Some readers accuse Amy Chua’s Chinese way of parenting as child abuse while some identify with it. What’s the essential part of Chinese parenting that raises such controversy? To begin with, the demand for excellence imposes great pressure on children, which has a lot to do with the Chinese conception of success. To prepare kids for future success is the grave responsibility of Chinese parents. As Amy claims, “nothing is fun until you are good at it.” The only way to gain fun for everything is through tenacious practice, without which you can never achieve anything significant and therefore you cannot possibly have fun from it. She asserts the value of rote repetition: “Tenacious practice, practice, practice is crucial for excellence” Through rote learning, kids will have a good command of such skills as math, piano or ballet. Only when they get praise or admiraiton can they feel satisfied and confident. And it is the very confidence that makes the once boring activity fun.

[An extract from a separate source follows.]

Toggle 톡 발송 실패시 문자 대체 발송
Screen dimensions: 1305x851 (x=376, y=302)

Besides the persistence of excellence in school, Chinese parenting ignores kids’ self-esteem in the process of discipline. A typical Chinese parent will scold kids relentlessly while a Western one is more concerned about kids’ psyches. This is because Chinese parents assume “strength” instead of “fragility” on the part of kids’ characters. As a Chinese proverb says, “Jade must be cut and chiseled to become a useful vessel.” Similarly, a successful person should go through a hard time to cultivate the spirit of perseverance and fortitude. Such traditional Chinese philosophy goes down in history and is still deeply imprinted in our minds. As a parent, Amy claims that “one of the worst things you can do for your child's self-esteem is to let them give up.”For her, the best gift for kids is the building up of their confidence, which is to let them know that they can do something they previously thought they couldn't. In her view, the ultimate goal of Chinese parenting is to let kids gain self-esteem instead of losing it. Kids’ loss of self-esteem by Chinese parents’ harsh discipline will eventually go away and be replaced with a new-born sense of pride and satisfaction.

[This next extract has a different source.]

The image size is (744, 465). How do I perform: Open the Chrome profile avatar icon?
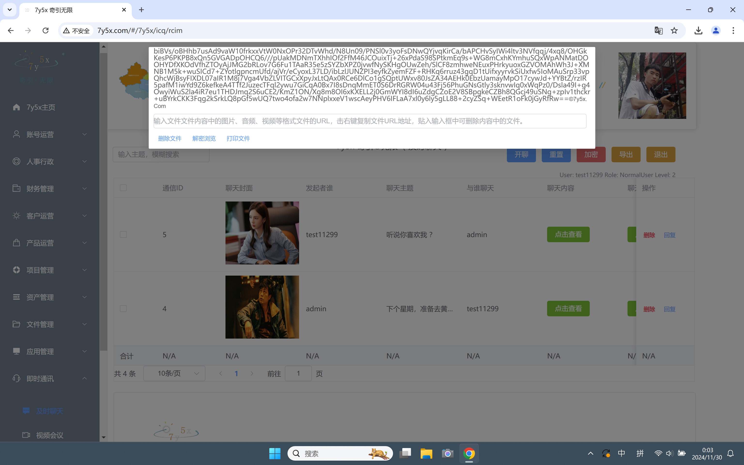(716, 30)
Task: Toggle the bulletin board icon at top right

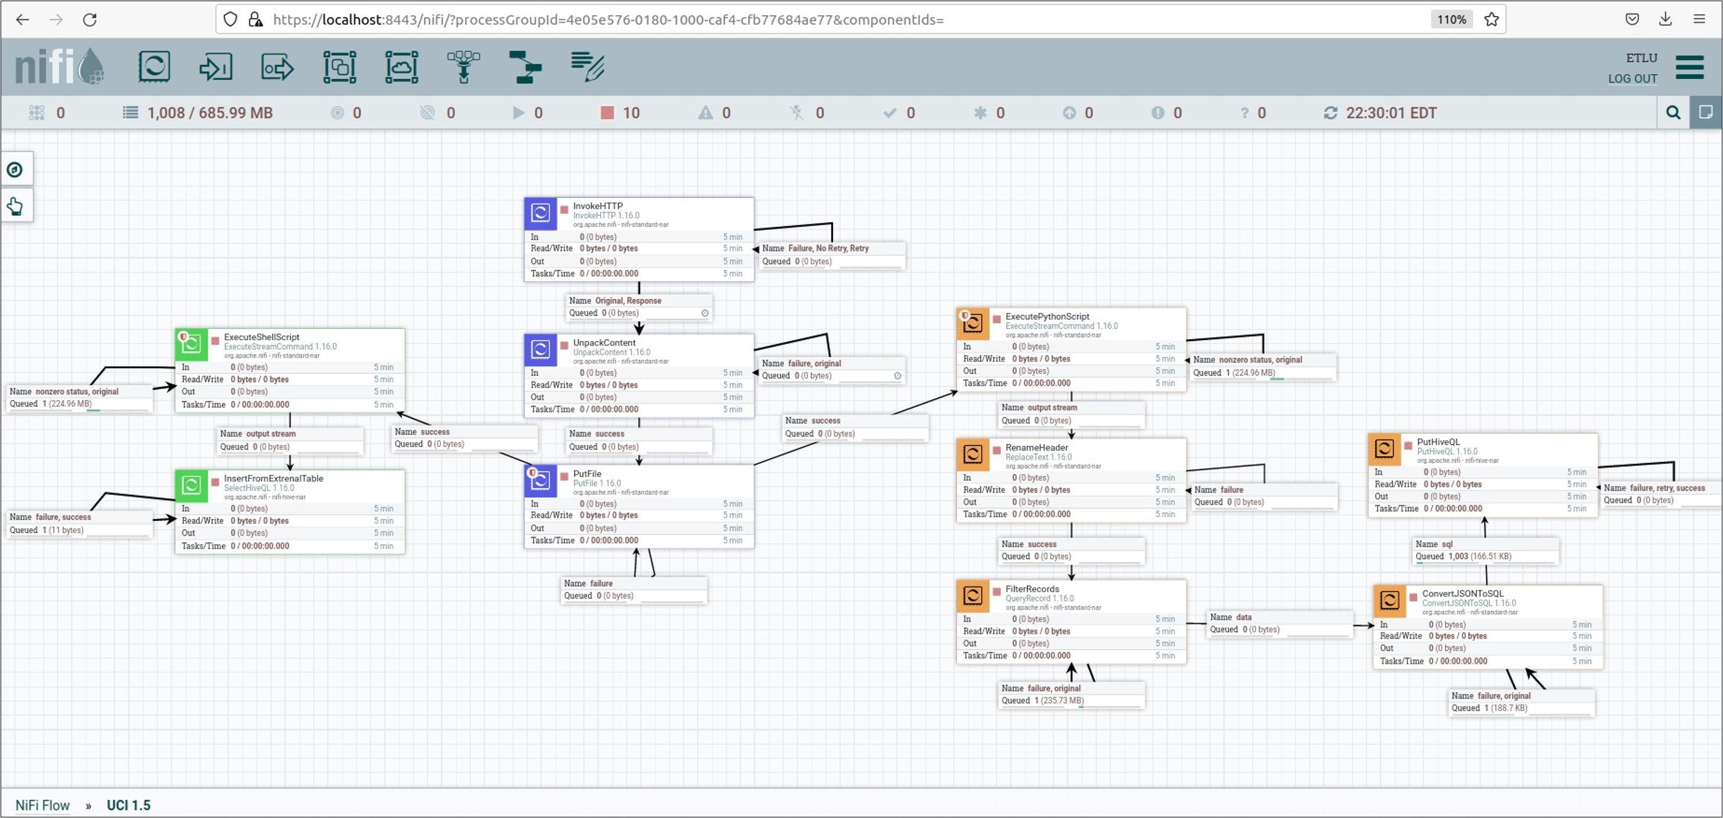Action: click(1706, 112)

In conclusion, the true essence of Chinese parenting is to protect kids by “preparing them for the future, letting them see what they're capable of, and arming them with skills, work habits and inner confidence that no one can ever take away.” In contrast, the Western style of parenting puts more emphasis on kids’ individuality, “encouraging them to pursue their true passions, supporting their choices, and providing positive reinforcement and a nurturing environment.”
Which is better? To discipline or not to discipline? To what extent can parents discipline kids without overexertion on both sides? One should always remember that love is the answer to everything. Chinese and Western parents use different ways to express their love towards their kids, that’s all. The crucial point is that kids must learn to appreciate the love. Without kids’ appreciation and acceptance of parental love, each way of parenting is futile.